*BRIEF*:
The lines to reproduce run from the one containing "Task: Click the time stamp 'ore 10:59:53'" through the end of the records below. Reproduce them exactly and add nothing.

*INPUT*:
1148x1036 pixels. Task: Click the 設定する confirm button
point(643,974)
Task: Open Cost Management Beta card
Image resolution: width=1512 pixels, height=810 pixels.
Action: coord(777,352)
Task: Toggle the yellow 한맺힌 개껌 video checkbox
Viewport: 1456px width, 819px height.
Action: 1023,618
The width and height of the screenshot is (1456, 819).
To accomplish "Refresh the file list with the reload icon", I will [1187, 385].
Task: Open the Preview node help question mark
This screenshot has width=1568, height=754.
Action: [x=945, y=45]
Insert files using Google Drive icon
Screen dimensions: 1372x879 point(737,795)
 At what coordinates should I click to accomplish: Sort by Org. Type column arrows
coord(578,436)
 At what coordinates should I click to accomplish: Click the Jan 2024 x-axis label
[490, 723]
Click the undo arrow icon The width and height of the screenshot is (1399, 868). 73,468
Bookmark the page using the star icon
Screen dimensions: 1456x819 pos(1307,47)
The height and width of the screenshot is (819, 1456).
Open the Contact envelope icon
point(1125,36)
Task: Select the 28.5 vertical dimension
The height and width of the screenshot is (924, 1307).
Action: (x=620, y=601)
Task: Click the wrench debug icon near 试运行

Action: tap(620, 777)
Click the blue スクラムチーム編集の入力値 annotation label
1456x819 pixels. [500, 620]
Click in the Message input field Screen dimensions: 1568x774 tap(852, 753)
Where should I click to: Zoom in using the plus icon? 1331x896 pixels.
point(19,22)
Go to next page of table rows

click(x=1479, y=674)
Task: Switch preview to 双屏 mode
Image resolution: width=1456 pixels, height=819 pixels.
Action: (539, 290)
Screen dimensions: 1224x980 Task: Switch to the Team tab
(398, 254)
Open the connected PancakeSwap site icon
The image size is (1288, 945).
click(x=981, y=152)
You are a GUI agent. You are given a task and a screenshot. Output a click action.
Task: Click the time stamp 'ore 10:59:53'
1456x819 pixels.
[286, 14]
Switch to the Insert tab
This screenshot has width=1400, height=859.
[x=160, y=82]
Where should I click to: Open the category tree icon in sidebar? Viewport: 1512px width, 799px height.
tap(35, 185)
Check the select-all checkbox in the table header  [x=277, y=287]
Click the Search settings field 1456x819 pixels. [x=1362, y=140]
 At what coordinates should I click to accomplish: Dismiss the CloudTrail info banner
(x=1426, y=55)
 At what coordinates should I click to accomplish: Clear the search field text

*PROBLEM SOLUTION*:
Task: Click the time stamp 'ore 10:59:53'
1456x819 pixels.
[286, 14]
Switch to the Insert tab
This screenshot has width=1400, height=859.
[x=160, y=82]
Where should I click to: Open the category tree icon in sidebar? Viewport: 1512px width, 799px height.
tap(35, 185)
Check the select-all checkbox in the table header  [x=277, y=287]
Click the Search settings field 1456x819 pixels. [x=1362, y=140]
 At what coordinates should I click to accomplish: Dismiss the CloudTrail info banner
(x=1426, y=55)
 At what coordinates should I click to accomplish: Clear the search field text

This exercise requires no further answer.